The construction industry is a fraught place to operate right now and researching your business relationships has never been so critical.

Historically, the industry has been subject to price volatility and supply chain problems, but recent stressors have stretched it to its limits. Global responses to the COVID-19 pandemic caused delays in production, skilled labour shortages and logistical challenges, as well as alterations to demand as workforces across the world fell under shelter-in-place orders. Then, Russia invaded Ukraine. Today, common materials, like steel or timber, as well as more complex components used in manufacturing construction vehicles, are thin on the ground.

I mention these problems specifically to highlight how challenging it is to assess these supply chains. They’re often long and affected by unpredictable international factors. So right now, if it’s not the worldwide shortage of computer chips needed for auto manufacture, it’s likely to be labour shortages, or industry bans on timber from Russia and Belarus.

This would be challenging enough on their own for a sector that relies on regular and predictable goods distribution, but there are many additional complications, too.

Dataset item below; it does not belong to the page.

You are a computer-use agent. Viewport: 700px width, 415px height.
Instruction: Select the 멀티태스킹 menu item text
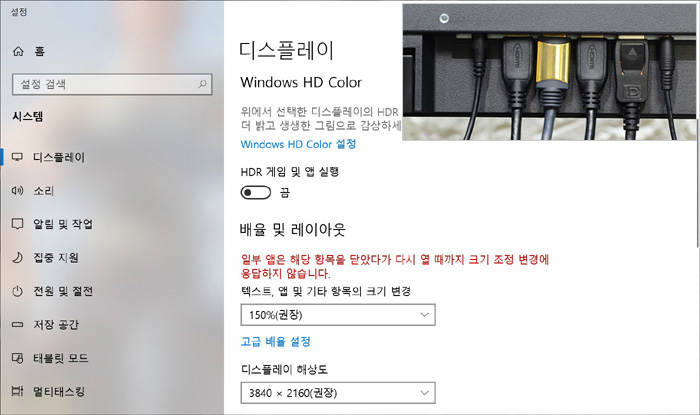[59, 392]
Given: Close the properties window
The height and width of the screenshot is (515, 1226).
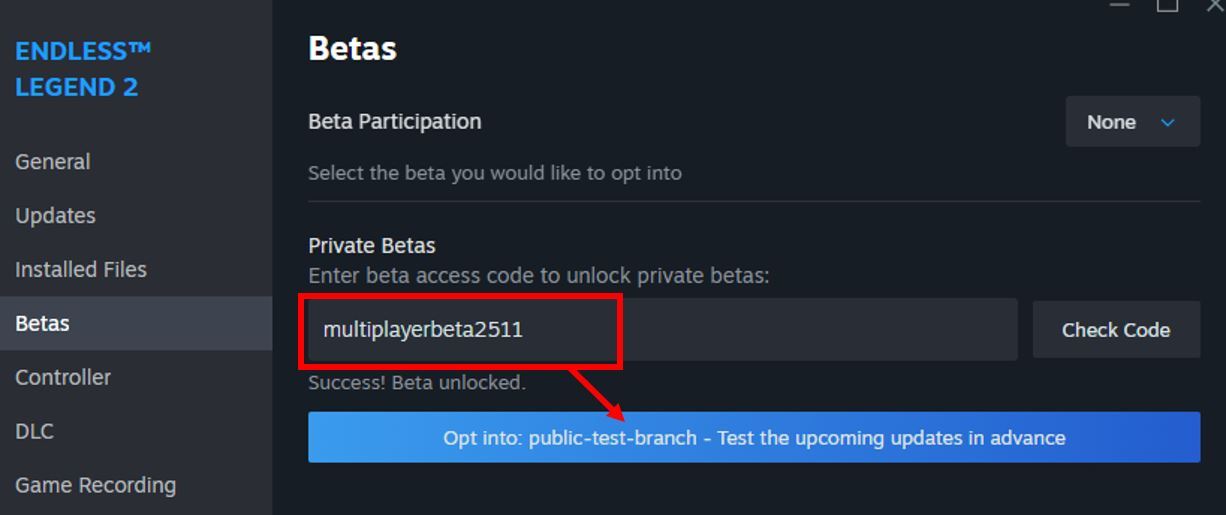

Part of the Australian Government’s response to the COVID-19 pandemic in 2020 was to incentivise construction, particularly in residential properties through measures like the HomeBuilder grant—a driver of demand in what is now a time of extremely limited supply. But a significant proportion of construction companies in Australia also conduct business in a relatively higher-risk way. Our construction companies do not typically enjoy a significant buffer of capital in their businesses, so when fixed-price contracts meet these supply side factors, the builders lose out.

When insolvencies are legitimate, they’re still skyrocketing towards a decade high. But the sector is also famously rife with illegal phoenix companies—that is, businesses that go into liquidation to avoid paying their debts, but which then continue operations under a new name.

It is not surprising to see how nervous people are about selecting a company to do business with in this sector right now.

But there are things savvy business owners and managers can do to protect their relationships. Consider the following steps:

  • Check if a business has a valid ABN—you can do this for free using the Australian Business Register’s ABN Lookup tool
  • Check for insolvency proceedings and make sure the company isn’t in liquidation or external administration
  • Complete a credit check and make sure the company’s still servicing its debts
  • Look in to media about the company, its owners and management, and related businesses—when it comes to news articles, no news is usually good news!
  • Look for testimonials and references, and follow them up as necessary

You can find out a lot of this information online—provided you have enough time to invest in the process. In particular, tools like the ABN Lookup and the ASIC Connect registers are invaluable in researching your business relationships.

But if you’re time poor, or you need to complete a high volume of risk assessments regularly, you are likely best served by an all-in-one service. Look for a risk management platform that aggregates data from a multitude of sources, including the biggest corporate databases in Australia, news media and government datasets.